Patricia Flatley Brennan, PhD, R.N., National Program Director of the Robert Wood Johnson Foundation’s (RWJF) “Project HealthDesign”, presented results on the project’s research at the June 8th Federal HIT Policy Committee’s Meaningful Use Workgroup. She wanted to speak to the Workgroup as they envision how to incorporate the use of patient-generated data in the clinical setting into Stage 3 of the Meaningful Use program.
The Meaningful Use program has begun to take small steps to support patients and clinicians as they work together across domains, and now the criteria supporting the clinical integration of patient-generated data will further benefit this partnership as well as the business and technology of health and healthcare.
Brennan presented information on the experiences of all fourteen Project HealthDesign teams throughout two rounds of funding as well as the teams interactions with hundreds of patients.
In her presentation, she stressed three important points:
- The need to expand the idea of patient-generated data to include patient-defined data
- Sharing patient-defined data with clinicians improves the business of healthcare
- Existing technologies are adequate but not optimal for the clinical integration of patient defined and patient-generated data
As Brennan explained, the project team worked with hundreds of patients and doctors to collect and track patient-generated data or what is referred to as Observations of Daily Living (ODL) data from patients such as sleep habits, pain levels, diet, and exercise patterns. The researchers discovered that the data provided meaningful clinical insights to better inform clinical treatment and decision-making.
Although the research explicitly focused on ODLs in the project, they also realized that other types of patient-generated data contributed to a full picture of a patient’s day-to-day health experience, The work showed that patient-generated data matters to the individuals who capture the data, and matter because they strengthen the patient-clinician partnership by allowing clinicians to see a more robust picture of the individual’s day-to-day health experience.
Integrating patient-generated data into the EHR can be important to support the clinician’s reasoning for clinical decision-making.

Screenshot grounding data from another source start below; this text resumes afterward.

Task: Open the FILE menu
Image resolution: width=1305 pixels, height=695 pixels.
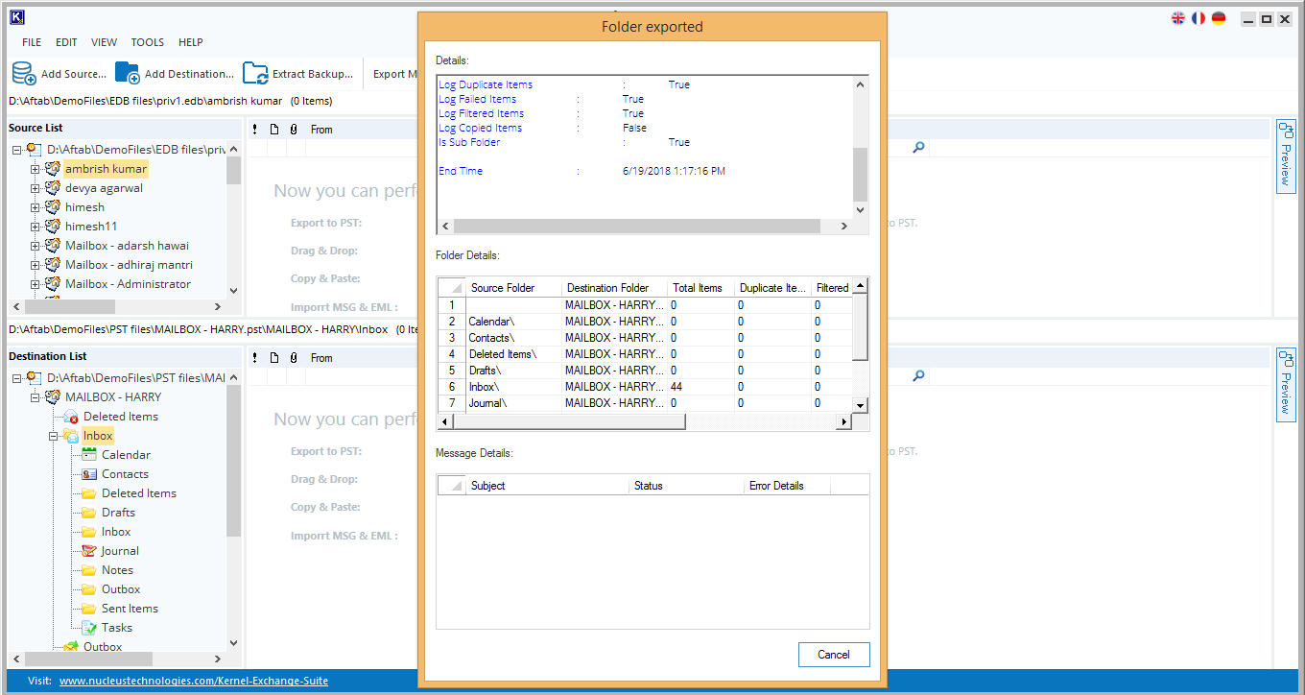Action: 32,42
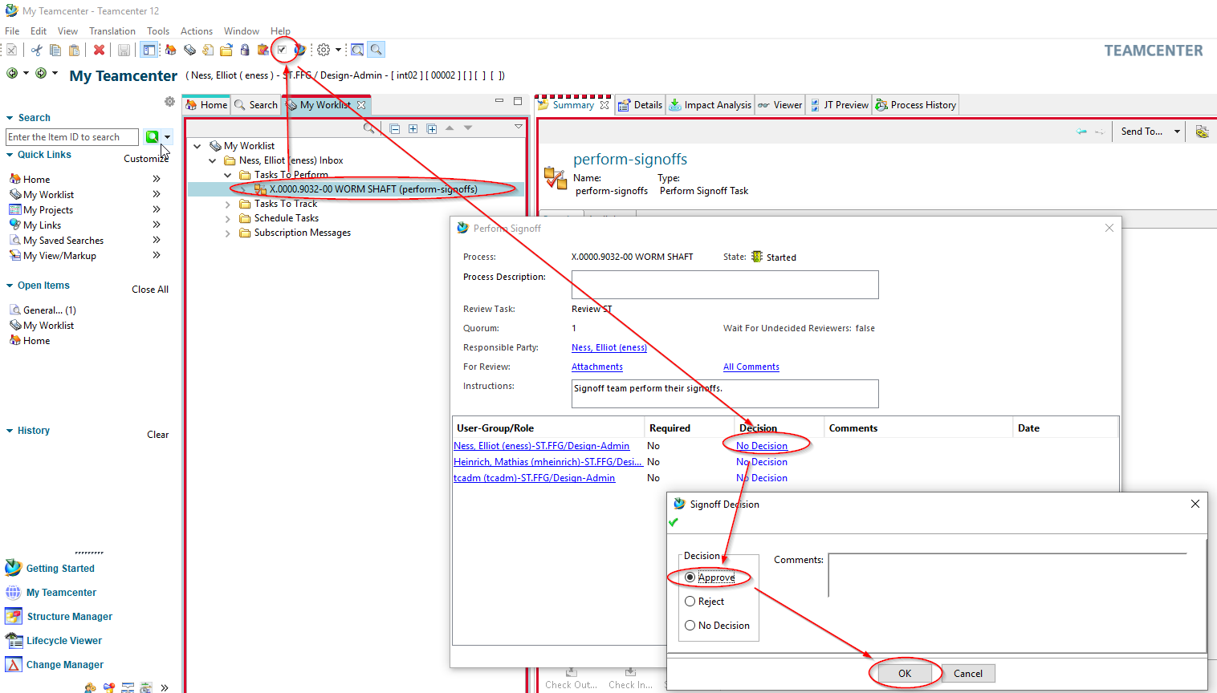Collapse all tree nodes in My Worklist
Viewport: 1217px width, 693px height.
point(395,128)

This may occur through direct entry by a clinician, or by integrating portions of the data or data summaries into the EHR. Clinicians want sufficient documentation of patient-generated data to show the chain of reasoning so they can make the diagnoses and decide on treatments.

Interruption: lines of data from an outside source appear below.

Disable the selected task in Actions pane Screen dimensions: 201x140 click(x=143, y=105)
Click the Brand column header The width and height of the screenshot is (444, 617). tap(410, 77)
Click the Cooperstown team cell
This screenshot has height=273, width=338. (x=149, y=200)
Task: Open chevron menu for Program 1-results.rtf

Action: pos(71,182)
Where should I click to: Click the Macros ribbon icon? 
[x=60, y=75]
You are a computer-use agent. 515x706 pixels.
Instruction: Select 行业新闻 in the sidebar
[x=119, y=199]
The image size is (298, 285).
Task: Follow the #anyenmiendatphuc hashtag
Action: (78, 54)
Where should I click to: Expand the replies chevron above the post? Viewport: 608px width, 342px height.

However, more research is needed to determine when patient-generated data must enter the EHR and when it does not need to be entered, plus additional research is needed to identify best practices for sorting, summarizing, and safely storing the data.
As healthcare business models begin to shift from fee-for-service to ACOs, Patient-Centered Medical Homes, technologies that make it possible to use patient-generated data could emerge as an important approach to enable patient self management and as important tools for patient case management outside of clinical visits.

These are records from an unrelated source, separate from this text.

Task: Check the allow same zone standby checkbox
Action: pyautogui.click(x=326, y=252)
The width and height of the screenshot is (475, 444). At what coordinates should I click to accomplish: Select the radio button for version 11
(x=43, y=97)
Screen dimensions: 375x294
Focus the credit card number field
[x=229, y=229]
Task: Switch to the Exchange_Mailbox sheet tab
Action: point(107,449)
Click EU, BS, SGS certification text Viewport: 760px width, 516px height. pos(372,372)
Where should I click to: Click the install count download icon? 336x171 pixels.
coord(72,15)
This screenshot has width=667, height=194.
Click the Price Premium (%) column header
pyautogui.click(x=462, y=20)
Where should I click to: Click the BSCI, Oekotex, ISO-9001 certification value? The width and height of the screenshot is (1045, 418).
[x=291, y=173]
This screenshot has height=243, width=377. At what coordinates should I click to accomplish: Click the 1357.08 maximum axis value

Brennan suggests that someday, clinicians could prescribe mobile apps to patients and partner with patients to set targets for ODL data or other patient generated data. Today, current teams and their mobile apps serve only to capture and display data. In the future, mobile apps might include automated recommendations based on algorithms.
As the Meaningful Use program has progressed, the business model for EHR system vendors has evolved into a packaged IT system that can be sold. It is unlikely that we will see a business case for an EHR vendor to redesign its system to incorporate patient-generated data at a granular level.
Therefore, RWJF calls for Meaningful Use criteria to support the incorporation of patient-generated data into the HER and recommends functionality that would document the clinicians reasoning when it rests upon patient generated data. In this way, all of the raw patient-generated data would not need to enter the EHR but only data summaries relevant to a clinician’s decision-making process would be documented.